From a distance, the drawing above may look like a fairly normal pen-and-ink drawing. Look closer, and things shift; every detail of the larger drawing contains another, smaller illustration.
"The idea of drawing in small details came to me long time ago," the artist, Davit Yukhanyan, told The Huffington Post in an email. "As a child I was sure that we and our whole planet are only small details of a huge image, but we also consist in ourselves these small details."
An architect by trade, Yukhanyan actually began working on these artworks as he was beginning his architectural training in 2006. "I started to do sketches on various themes, a lot of sketches," he remembered. In 2012, he finally composed his first full piece, "And When You Lose Control." A lushly rendered ibex, with an octopus clinging to its back, stands against a pale, distant line of mountains; up close, smirking large-beaked birds, curled-up infants, and human-headed cows sprout from the lines of shading.
His second completed work, "Isolated Winner," places the uncanny center stage: A pudgy male figure, with the head and claw of a lobster, relaxes on a block.
The spatial awareness necessary for his architectural work informs these nested drawings, Yukhanyan said. "My architectural experience helps me to quickly orient and to draw exactly what is needed in the smallest paper sector to make the drawing entire," he wrote. "The architect must know how to place a building in the specific space in a manner that it'll get merged with other buildings."

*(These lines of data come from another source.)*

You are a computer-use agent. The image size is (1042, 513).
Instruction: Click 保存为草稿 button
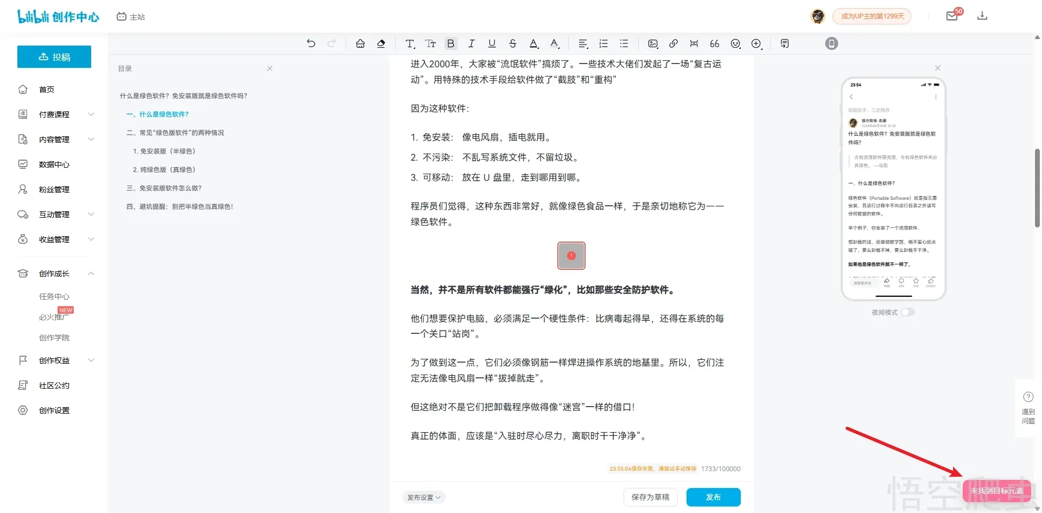tap(650, 497)

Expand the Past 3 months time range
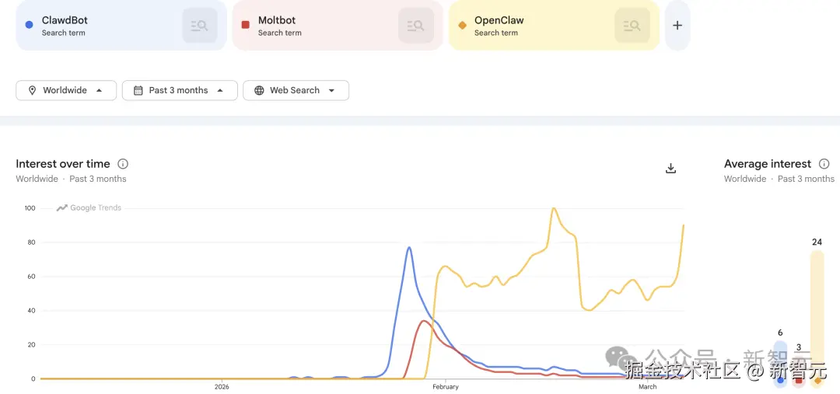click(179, 90)
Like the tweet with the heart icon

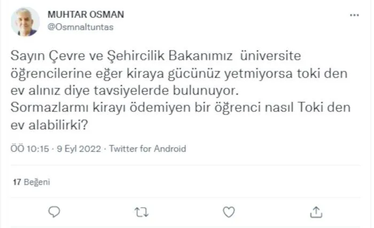(229, 212)
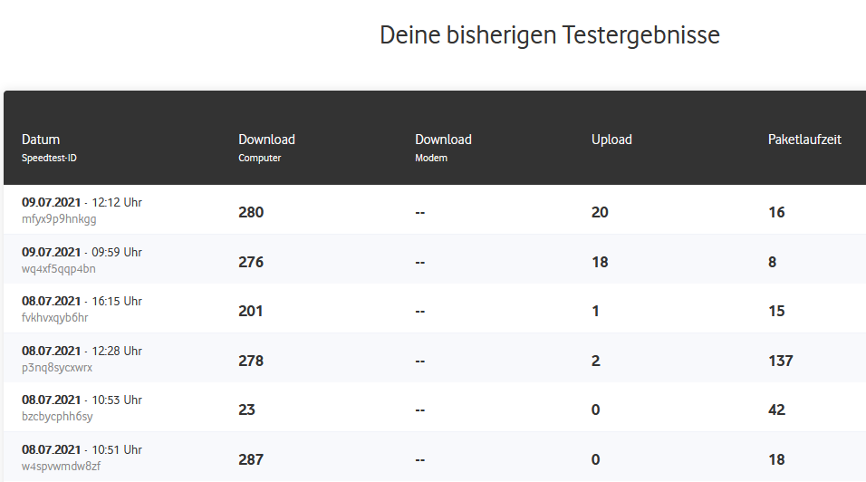Click the 09.07.2021 12:12 Uhr date entry
866x482 pixels.
point(82,203)
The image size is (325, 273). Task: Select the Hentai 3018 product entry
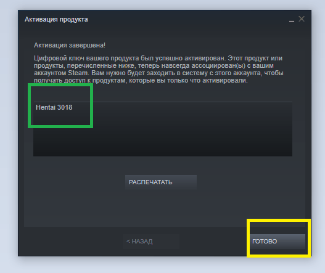pyautogui.click(x=54, y=107)
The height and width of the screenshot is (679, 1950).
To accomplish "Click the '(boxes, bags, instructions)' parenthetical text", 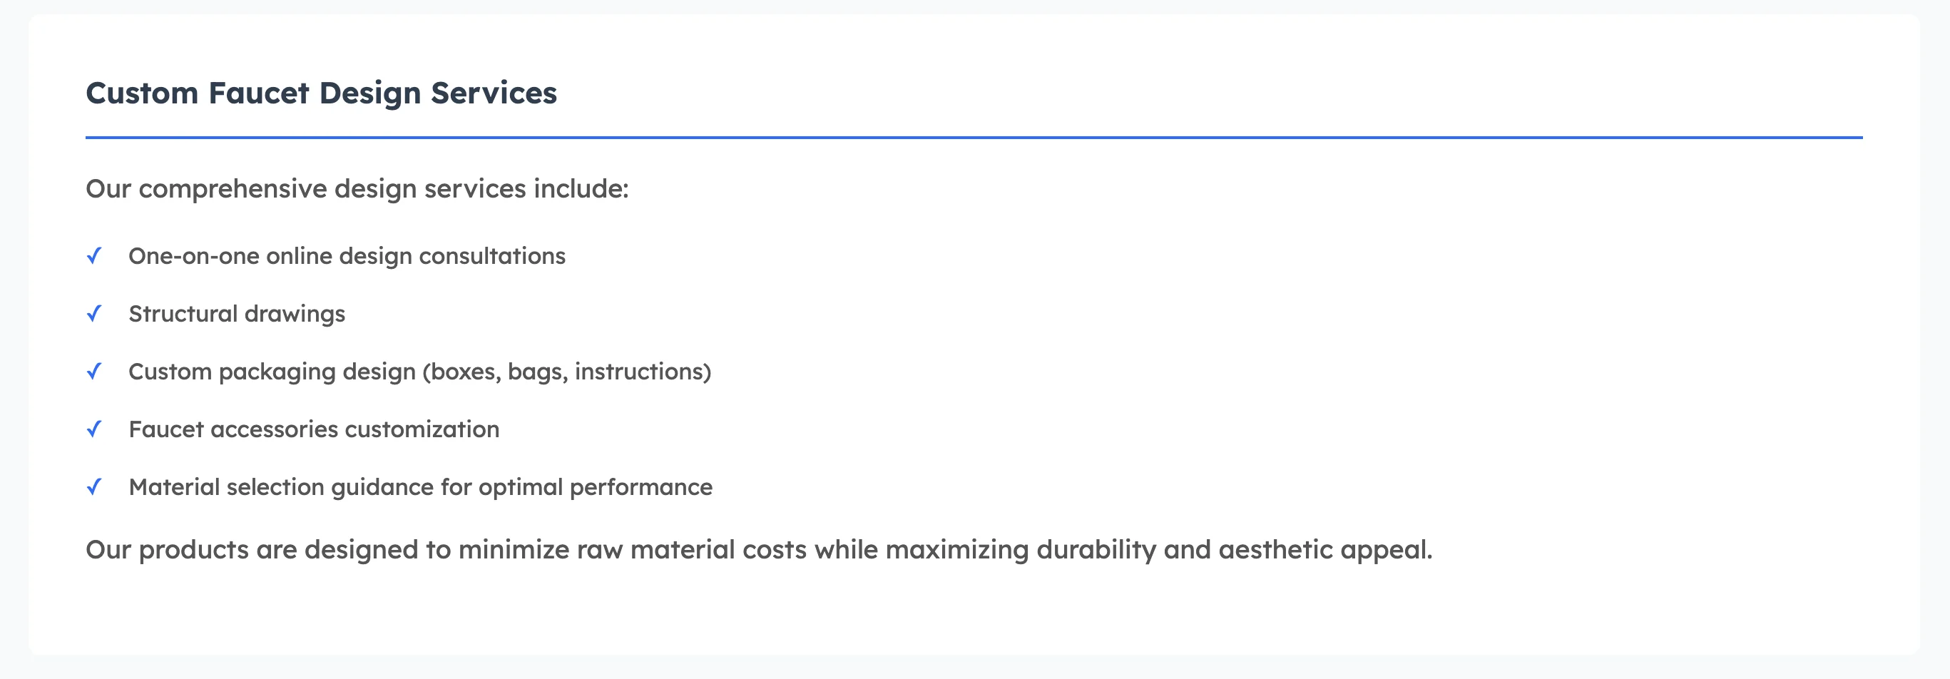I will click(566, 372).

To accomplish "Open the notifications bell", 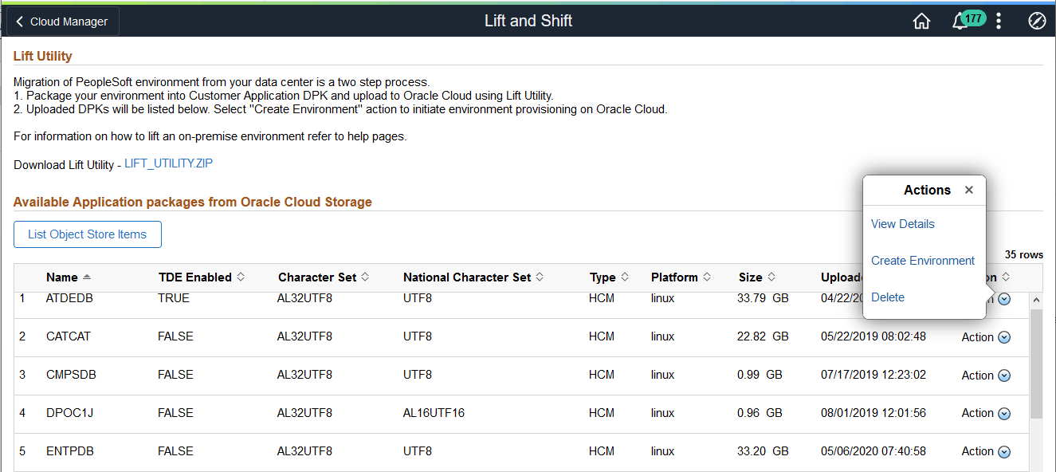I will coord(960,22).
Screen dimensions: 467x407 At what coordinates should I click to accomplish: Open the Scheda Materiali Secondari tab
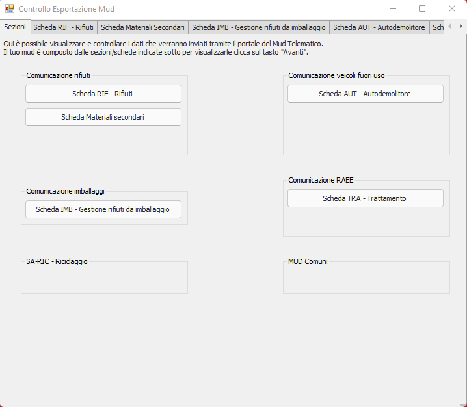(x=142, y=27)
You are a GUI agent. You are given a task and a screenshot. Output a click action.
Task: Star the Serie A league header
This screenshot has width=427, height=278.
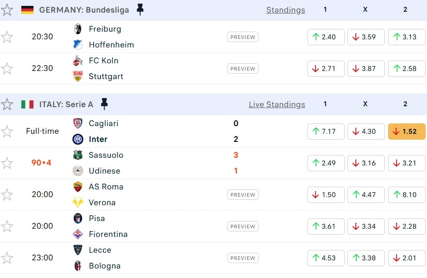tap(7, 104)
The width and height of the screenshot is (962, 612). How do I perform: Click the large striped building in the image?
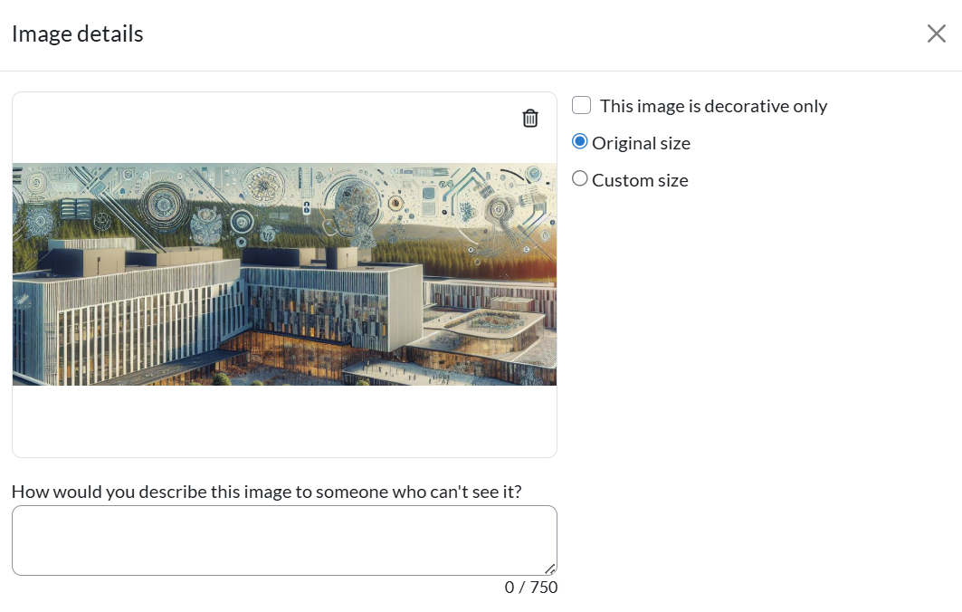click(136, 308)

He's currently at work on a third piece, which he described as "a spatial composition." He doesn't expect it to be ready until next year, but his Instagram shows tantalizing glimpses of the work in progress. "At first I'm doing some sketches which I publish on my Instagram page, later on I use them in my 'entire character,'" he explained.
See some more details below. For more from Yukhanyan, check out his Behance, his Etsy, or his Instagram.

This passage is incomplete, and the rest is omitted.